Hi, I am creating a continuous aggregate on a pretty big table, about 2 billion rows. It seems that the continuous aggregate takes almost the rest of the free space of this disk to make the aggregate, which has been running for half a day now. This continuous aggregate parses JSON besides aggregation operations on many columns, so i’d say it’s a complex aggregate as on what it does and the number of columns.

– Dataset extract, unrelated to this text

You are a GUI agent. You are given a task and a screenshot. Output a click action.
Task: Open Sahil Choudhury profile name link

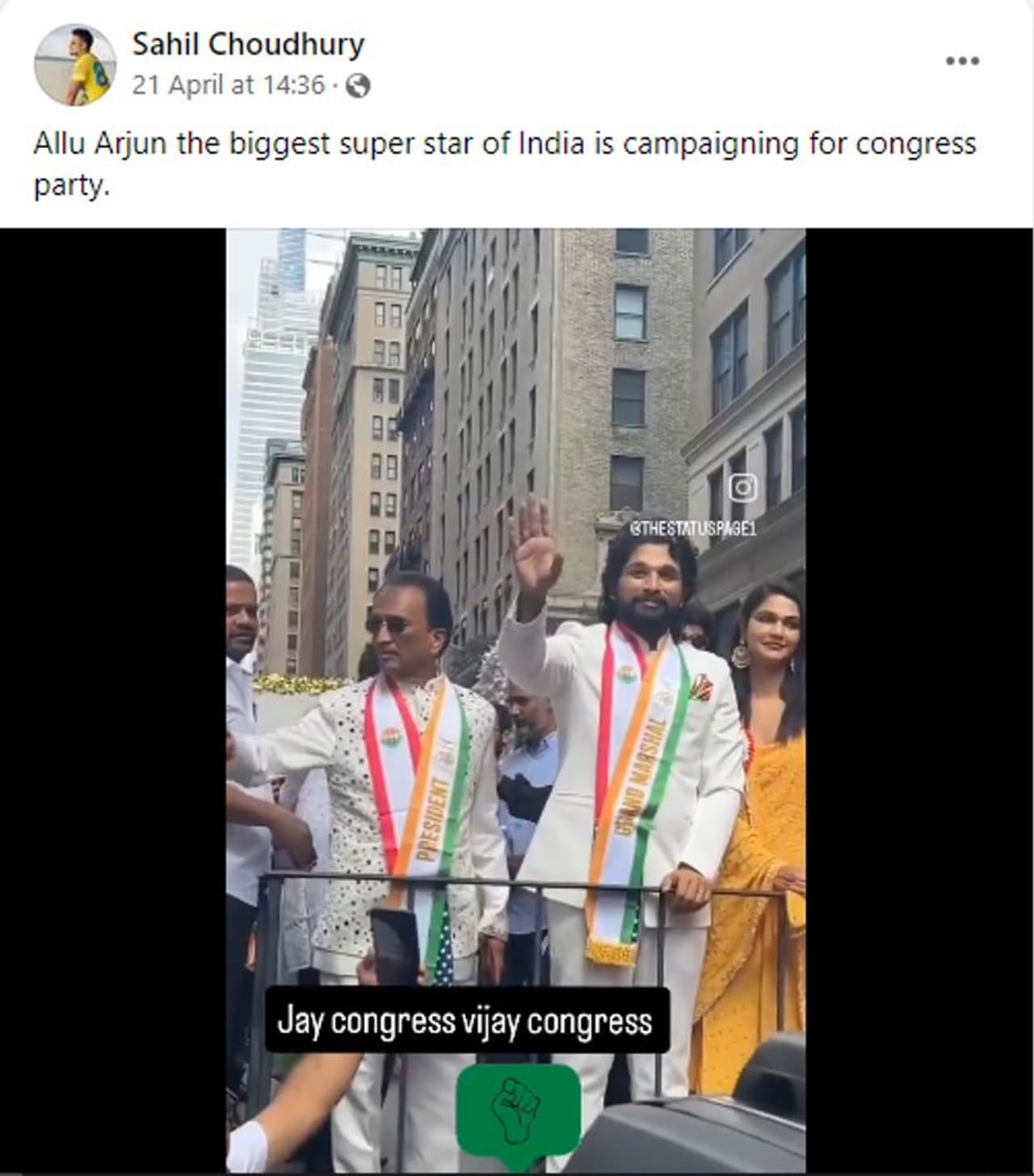point(248,44)
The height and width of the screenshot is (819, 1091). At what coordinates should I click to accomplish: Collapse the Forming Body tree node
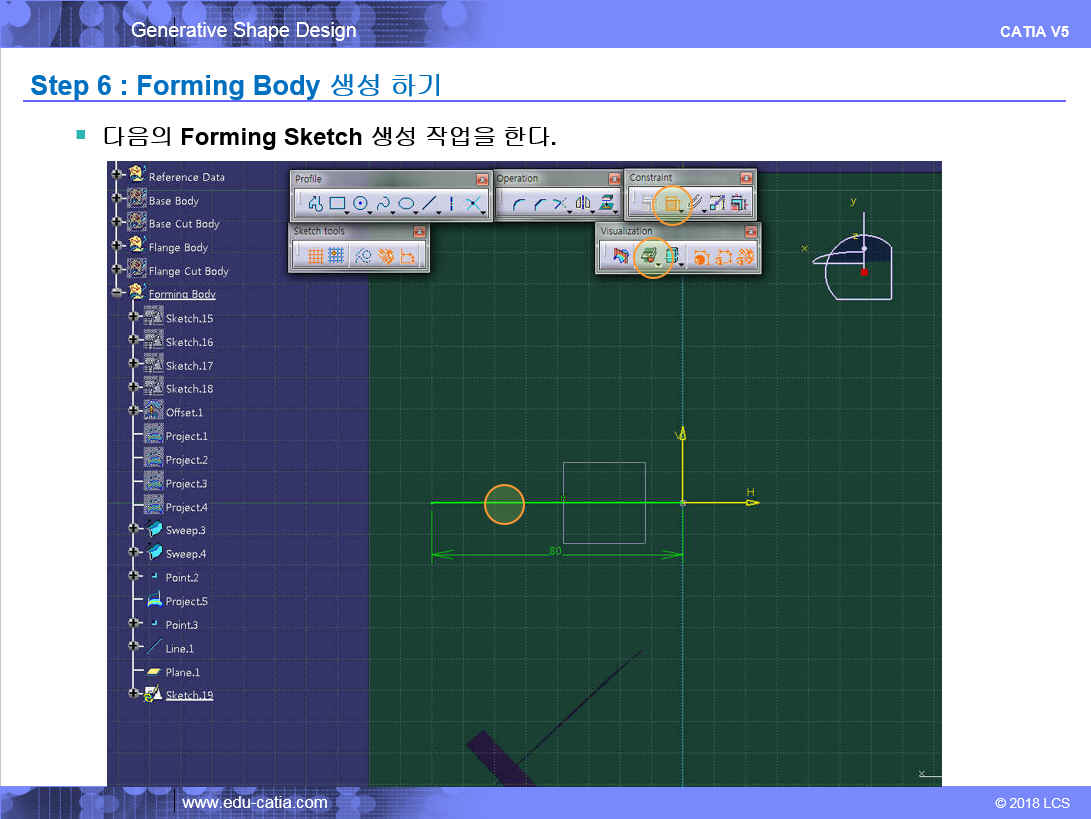117,294
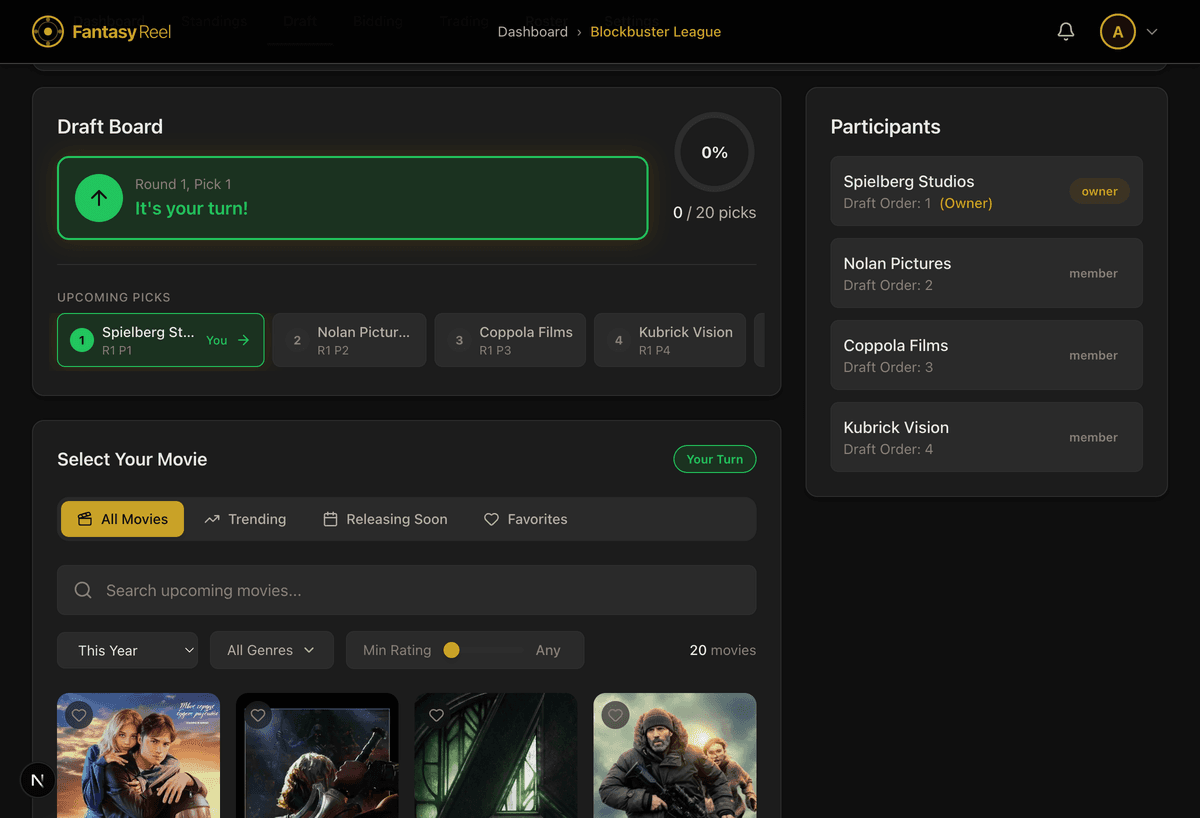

Will this take my entire disk until it collapses ? Does the disk space its taking gets freed afterwards ? Is there any general recommendation about dealing with large tables when doing aggregates ? Also, what is a common strategy to model complex aggregates ? Is there a way to test without having to do the aggregate with the entire table ? For example, make an aggregate only over a year period ?Thanks
Hi @MasterKraft, that’s a very common issue for big stuff like yours
Create the materialized view WITH NO DATA
and just paginate the refreshes.
Make your calls to refresh_continuous_aggregates
in a time window that your hardware can manage. Think about like 1 week or 1 month and keep sequentially upgrading. Every call will have better management of the memory and cpu resources. Short and more efficient reads and locks
Hey Jonatas. Thanks, the way I am doing it is to initially create the view with a shorter time-frame to compute the test views, this seems to work ok.
I will note your recommendation about the refreshes, still not there but thank you for your input as usual
Hi Jonatas, I’m back
After some testing it’s time to do this. Just to make sure :
What you meant is to create first the continuous aggregate without data, and then :
CALL refresh_continuous_aggregate(‘conditions’, ‘2020-01-01’, ‘2020-02-01’);
Call refresh like this sequentially, for example month by month until the last timestamp on the hypertable, correct ?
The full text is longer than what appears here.